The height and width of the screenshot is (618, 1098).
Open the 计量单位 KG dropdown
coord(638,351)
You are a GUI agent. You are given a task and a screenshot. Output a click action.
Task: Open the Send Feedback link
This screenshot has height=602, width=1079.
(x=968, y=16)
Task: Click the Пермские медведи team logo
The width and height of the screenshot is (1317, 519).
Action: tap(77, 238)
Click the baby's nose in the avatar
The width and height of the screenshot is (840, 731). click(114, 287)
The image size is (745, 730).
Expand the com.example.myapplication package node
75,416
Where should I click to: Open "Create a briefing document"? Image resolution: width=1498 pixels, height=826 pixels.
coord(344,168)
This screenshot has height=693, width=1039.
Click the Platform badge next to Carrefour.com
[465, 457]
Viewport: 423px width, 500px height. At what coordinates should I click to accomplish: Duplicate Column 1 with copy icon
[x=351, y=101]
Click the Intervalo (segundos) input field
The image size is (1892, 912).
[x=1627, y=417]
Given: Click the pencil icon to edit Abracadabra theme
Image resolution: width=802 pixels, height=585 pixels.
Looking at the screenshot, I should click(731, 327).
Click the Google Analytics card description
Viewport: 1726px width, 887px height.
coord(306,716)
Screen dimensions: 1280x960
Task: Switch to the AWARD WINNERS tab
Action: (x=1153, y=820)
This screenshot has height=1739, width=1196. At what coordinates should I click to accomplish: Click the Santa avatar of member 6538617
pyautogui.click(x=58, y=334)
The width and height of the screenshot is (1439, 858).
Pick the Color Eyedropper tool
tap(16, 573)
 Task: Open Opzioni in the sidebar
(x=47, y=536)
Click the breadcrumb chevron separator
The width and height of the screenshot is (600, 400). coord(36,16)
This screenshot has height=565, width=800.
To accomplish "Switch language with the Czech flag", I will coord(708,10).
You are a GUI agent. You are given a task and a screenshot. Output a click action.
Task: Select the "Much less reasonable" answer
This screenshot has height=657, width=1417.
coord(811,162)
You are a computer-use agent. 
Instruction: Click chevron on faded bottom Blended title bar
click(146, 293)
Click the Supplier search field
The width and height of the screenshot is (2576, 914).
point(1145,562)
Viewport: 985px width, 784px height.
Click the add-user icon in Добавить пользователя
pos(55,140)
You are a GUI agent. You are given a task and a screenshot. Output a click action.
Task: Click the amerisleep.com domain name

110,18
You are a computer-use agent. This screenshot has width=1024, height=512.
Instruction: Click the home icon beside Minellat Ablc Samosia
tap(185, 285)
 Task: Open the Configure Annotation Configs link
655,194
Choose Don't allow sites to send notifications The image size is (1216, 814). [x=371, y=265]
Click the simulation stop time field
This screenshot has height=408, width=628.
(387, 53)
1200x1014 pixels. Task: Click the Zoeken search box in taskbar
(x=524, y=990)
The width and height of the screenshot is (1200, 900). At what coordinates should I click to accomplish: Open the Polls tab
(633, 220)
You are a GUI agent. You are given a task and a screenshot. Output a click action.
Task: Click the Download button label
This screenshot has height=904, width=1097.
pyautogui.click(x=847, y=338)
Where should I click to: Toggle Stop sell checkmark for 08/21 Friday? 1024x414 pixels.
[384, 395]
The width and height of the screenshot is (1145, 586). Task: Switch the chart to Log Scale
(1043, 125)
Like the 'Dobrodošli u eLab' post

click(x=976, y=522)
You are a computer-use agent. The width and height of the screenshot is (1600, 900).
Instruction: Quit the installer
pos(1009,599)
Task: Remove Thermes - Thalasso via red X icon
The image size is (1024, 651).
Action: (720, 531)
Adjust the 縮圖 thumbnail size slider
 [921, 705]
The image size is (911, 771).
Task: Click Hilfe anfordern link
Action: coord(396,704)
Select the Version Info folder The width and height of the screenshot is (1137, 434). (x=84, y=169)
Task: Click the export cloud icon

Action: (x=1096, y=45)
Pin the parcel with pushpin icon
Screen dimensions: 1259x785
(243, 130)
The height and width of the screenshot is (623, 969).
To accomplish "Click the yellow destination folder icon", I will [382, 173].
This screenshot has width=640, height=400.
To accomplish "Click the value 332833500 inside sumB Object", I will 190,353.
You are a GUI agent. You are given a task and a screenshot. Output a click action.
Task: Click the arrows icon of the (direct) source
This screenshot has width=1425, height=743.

- _Action item_:
In full and word for word, restate the data.

- _Finished task_:
The height and width of the screenshot is (618, 1098).
Open the 计量单位 KG dropdown
coord(638,351)
You are a GUI agent. You are given a task and a screenshot. Output a click action.
Task: Open the Send Feedback link
This screenshot has height=602, width=1079.
(x=968, y=16)
Task: Click the Пермские медведи team logo
The width and height of the screenshot is (1317, 519).
Action: tap(77, 238)
Click the baby's nose in the avatar
The width and height of the screenshot is (840, 731). click(114, 287)
The image size is (745, 730).
Expand the com.example.myapplication package node
75,416
Where should I click to: Open "Create a briefing document"? Image resolution: width=1498 pixels, height=826 pixels.
coord(344,168)
This screenshot has height=693, width=1039.
Click the Platform badge next to Carrefour.com
[465, 457]
Viewport: 423px width, 500px height. At what coordinates should I click to accomplish: Duplicate Column 1 with copy icon
[x=351, y=101]
Click the Intervalo (segundos) input field
The image size is (1892, 912).
[x=1627, y=417]
Given: Click the pencil icon to edit Abracadabra theme
Image resolution: width=802 pixels, height=585 pixels.
Looking at the screenshot, I should click(731, 327).
Click the Google Analytics card description
Viewport: 1726px width, 887px height.
coord(306,716)
Screen dimensions: 1280x960
Task: Switch to the AWARD WINNERS tab
Action: (x=1153, y=820)
This screenshot has height=1739, width=1196. At what coordinates should I click to accomplish: Click the Santa avatar of member 6538617
pyautogui.click(x=58, y=334)
The width and height of the screenshot is (1439, 858).
Pick the Color Eyedropper tool
tap(16, 573)
 Task: Open Opzioni in the sidebar
(x=47, y=536)
Click the breadcrumb chevron separator
The width and height of the screenshot is (600, 400). coord(36,16)
This screenshot has height=565, width=800.
To accomplish "Switch language with the Czech flag", I will coord(708,10).
You are a GUI agent. You are given a task and a screenshot. Output a click action.
Task: Select the "Much less reasonable" answer
This screenshot has height=657, width=1417.
coord(811,162)
You are a computer-use agent. 
Instruction: Click chevron on faded bottom Blended title bar
click(146, 293)
Click the Supplier search field
The width and height of the screenshot is (2576, 914).
point(1145,562)
Viewport: 985px width, 784px height.
Click the add-user icon in Добавить пользователя
pos(55,140)
You are a GUI agent. You are given a task and a screenshot. Output a click action.
Task: Click the amerisleep.com domain name

110,18
You are a computer-use agent. This screenshot has width=1024, height=512.
Instruction: Click the home icon beside Minellat Ablc Samosia
tap(185, 285)
 Task: Open the Configure Annotation Configs link
655,194
Choose Don't allow sites to send notifications The image size is (1216, 814). [x=371, y=265]
Click the simulation stop time field
This screenshot has height=408, width=628.
(387, 53)
1200x1014 pixels. Task: Click the Zoeken search box in taskbar
(x=524, y=990)
The width and height of the screenshot is (1200, 900). At what coordinates should I click to accomplish: Open the Polls tab
(633, 220)
You are a GUI agent. You are given a task and a screenshot. Output a click action.
Task: Click the Download button label
This screenshot has height=904, width=1097.
pyautogui.click(x=847, y=338)
Where should I click to: Toggle Stop sell checkmark for 08/21 Friday? 1024x414 pixels.
[384, 395]
The width and height of the screenshot is (1145, 586). Task: Switch the chart to Log Scale
(1043, 125)
Like the 'Dobrodošli u eLab' post

click(x=976, y=522)
You are a computer-use agent. The width and height of the screenshot is (1600, 900).
Instruction: Quit the installer
pos(1009,599)
Task: Remove Thermes - Thalasso via red X icon
The image size is (1024, 651).
Action: (720, 531)
Adjust the 縮圖 thumbnail size slider
 [921, 705]
The image size is (911, 771).
Task: Click Hilfe anfordern link
Action: coord(396,704)
Select the Version Info folder The width and height of the screenshot is (1137, 434). (x=84, y=169)
Task: Click the export cloud icon

Action: (x=1096, y=45)
Pin the parcel with pushpin icon
Screen dimensions: 1259x785
(243, 130)
The height and width of the screenshot is (623, 969).
To accomplish "Click the yellow destination folder icon", I will [382, 173].
This screenshot has width=640, height=400.
To accomplish "Click the value 332833500 inside sumB Object", I will 190,353.
You are a GUI agent. You are given a task and a screenshot. Output a click action.
Task: Click the arrows icon of the (direct) source
This screenshot has width=1425, height=743.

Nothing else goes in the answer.